"When was the last time you got lost in a thing?" When 28-year-old Eli "Berg" Koenigsberg is asked this question, he's fresh out of rehab, living in the Northern California coastal town of Talinas, trying to stay clean until his musician girlfriend returns from the road. Derailed by a brain injury and resultant opioid addiction, Berg has, by his own account, made nothing of himself, despite supportive parents, significant intellect and prior career success. In The Boatbuilder, Daniel Gumbiner excerpts a life interrupted and the craft and community that help Berg figure out who he might be.

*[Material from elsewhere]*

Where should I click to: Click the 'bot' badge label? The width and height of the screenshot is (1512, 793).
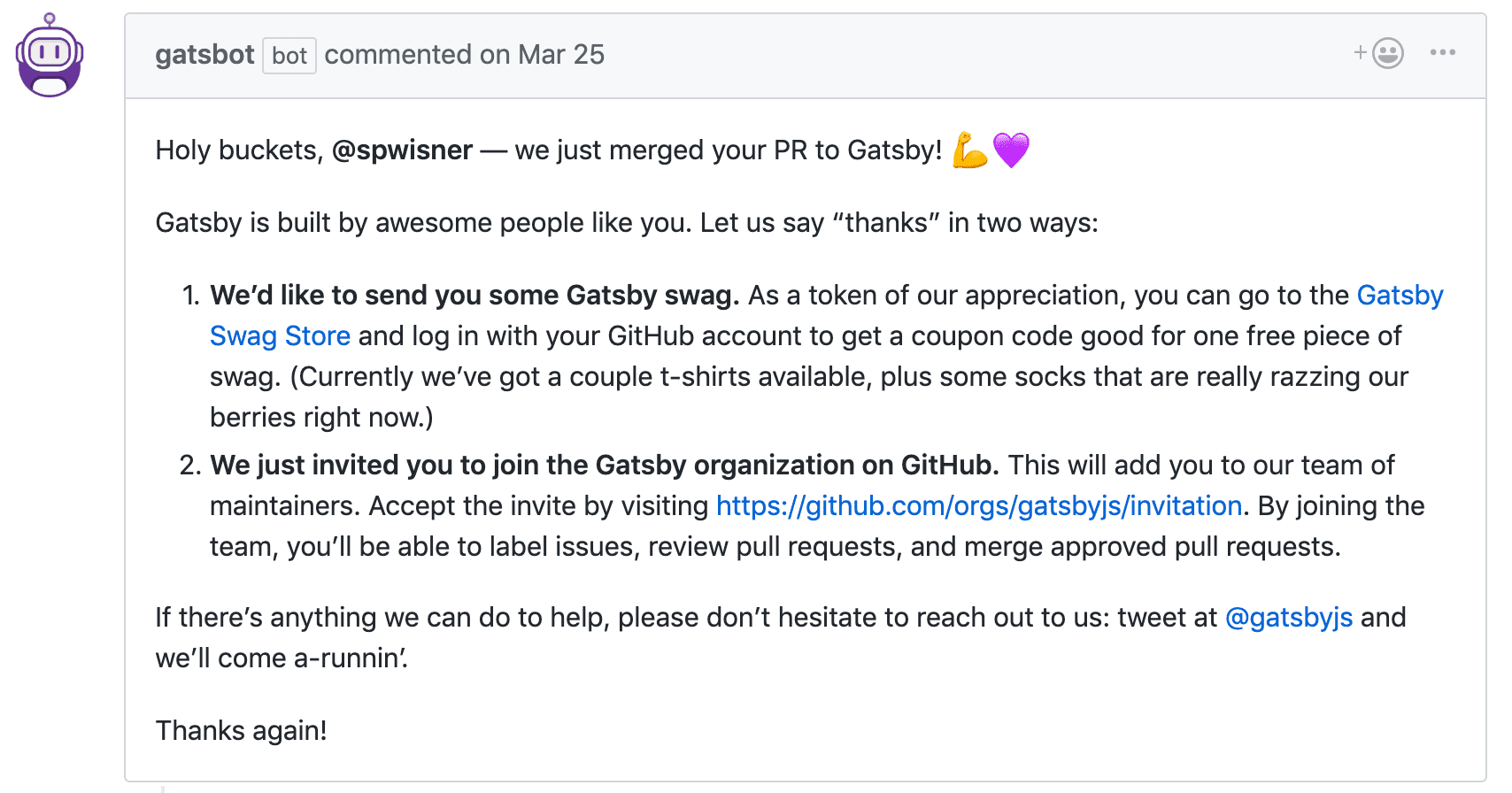(289, 56)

Berg has grand intentions of living a life of fulfilling work, exercise and fresh air. He makes progress, discovering the art of boatbuilding as an apprentice for Alejandro, a local artisan whose farmhouse Berg unknowingly raided of prescription drugs shortly before they crossed paths. As Berg immerses himself in the details of craftsmanship, Alejandro mentors him on a grander scale--"You do this one little thing right, in this moment, you fix this one little thing, then you think, Maybe I can fix my life."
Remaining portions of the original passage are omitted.